[Screenshot grounding data]
*** Begin section ***
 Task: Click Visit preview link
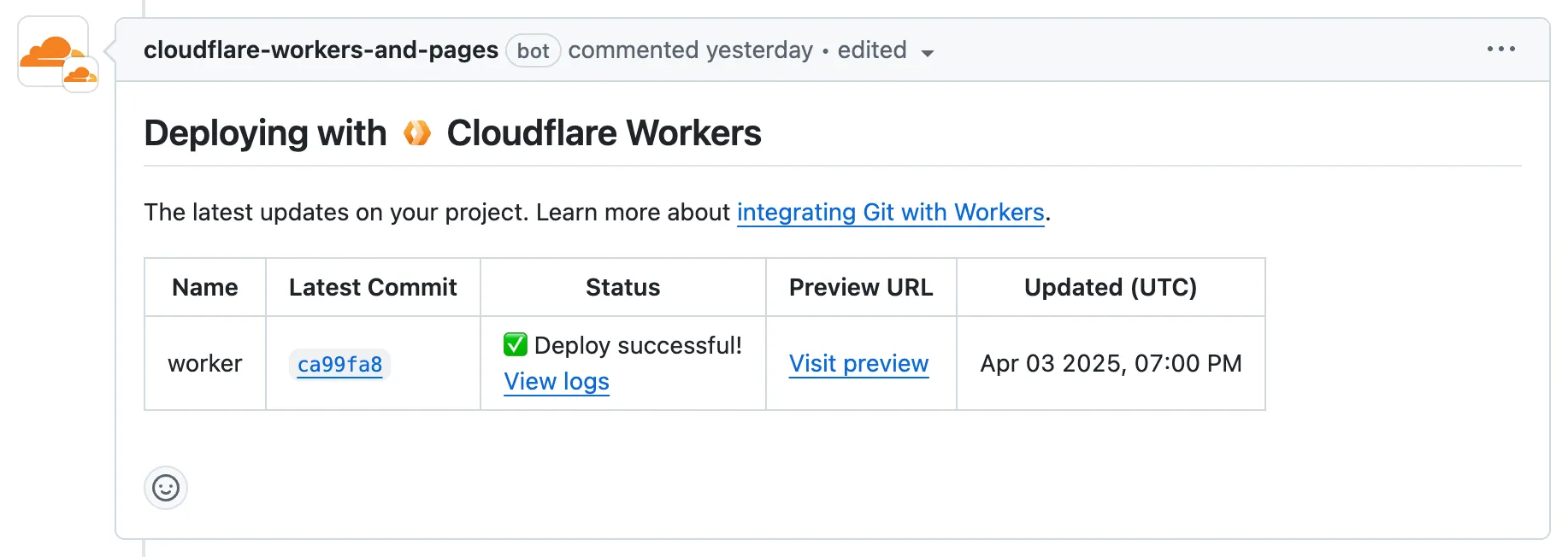click(x=858, y=364)
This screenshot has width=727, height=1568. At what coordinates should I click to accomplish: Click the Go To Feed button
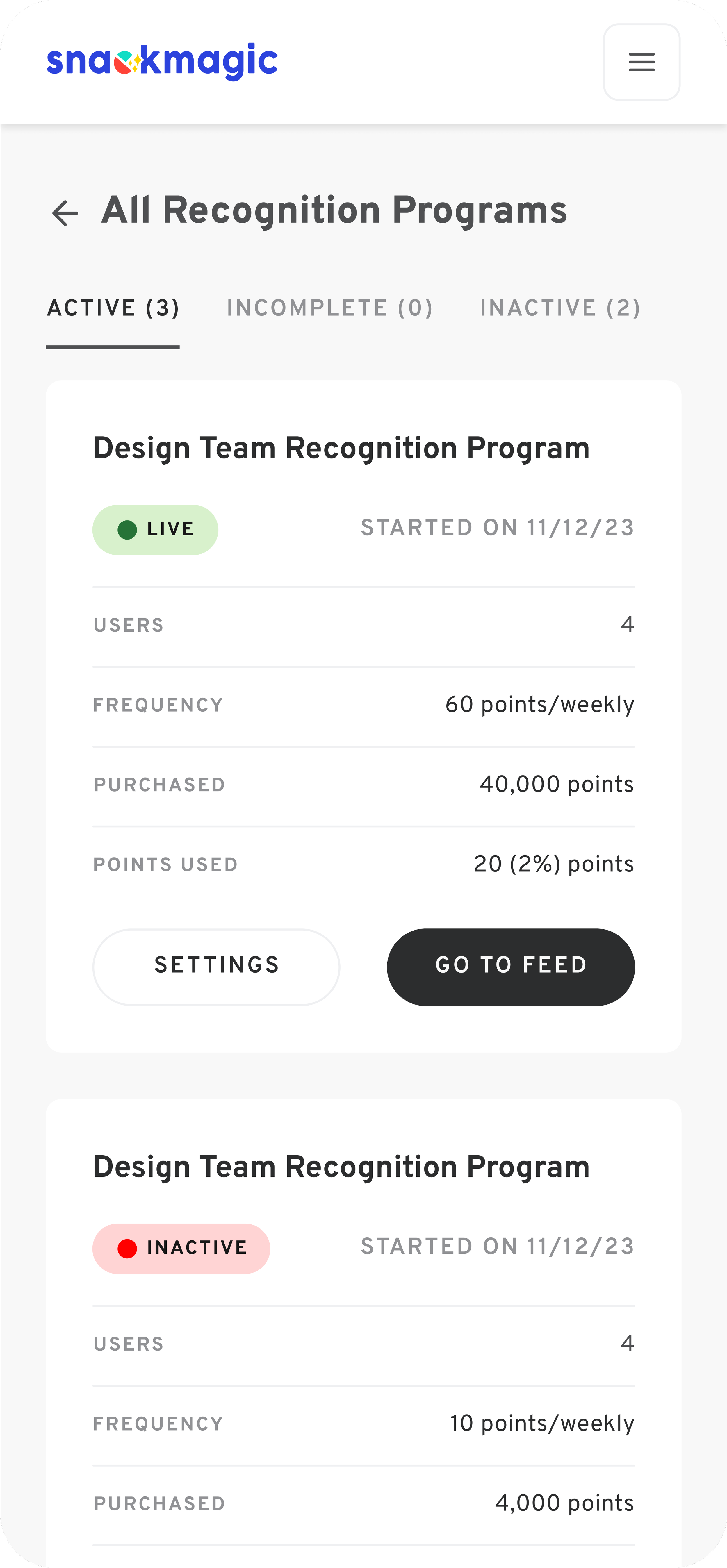click(511, 967)
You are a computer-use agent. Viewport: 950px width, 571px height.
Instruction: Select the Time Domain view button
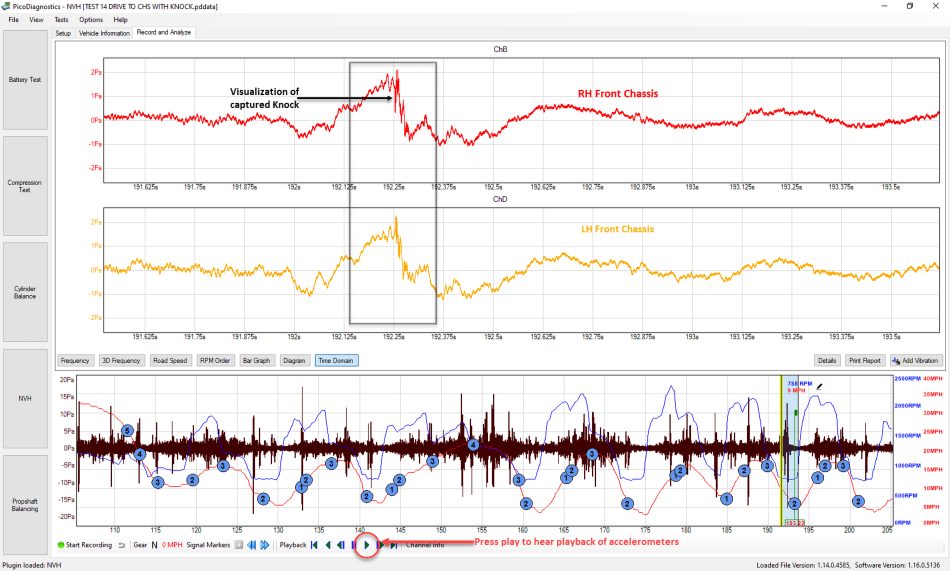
*** End section ***
• WHAT IS BEING ASKED: Reproduce exactly the lines above from the one with "This screenshot has" through the last line of the data, keeping both ends and dropping the pictures.

• RESULT BELOW:
This screenshot has width=727, height=1568. At what coordinates should I click to accomplish: Click the Go To Feed button
click(511, 967)
You are a computer-use agent. Viewport: 950px width, 571px height.
Instruction: Select the Time Domain view button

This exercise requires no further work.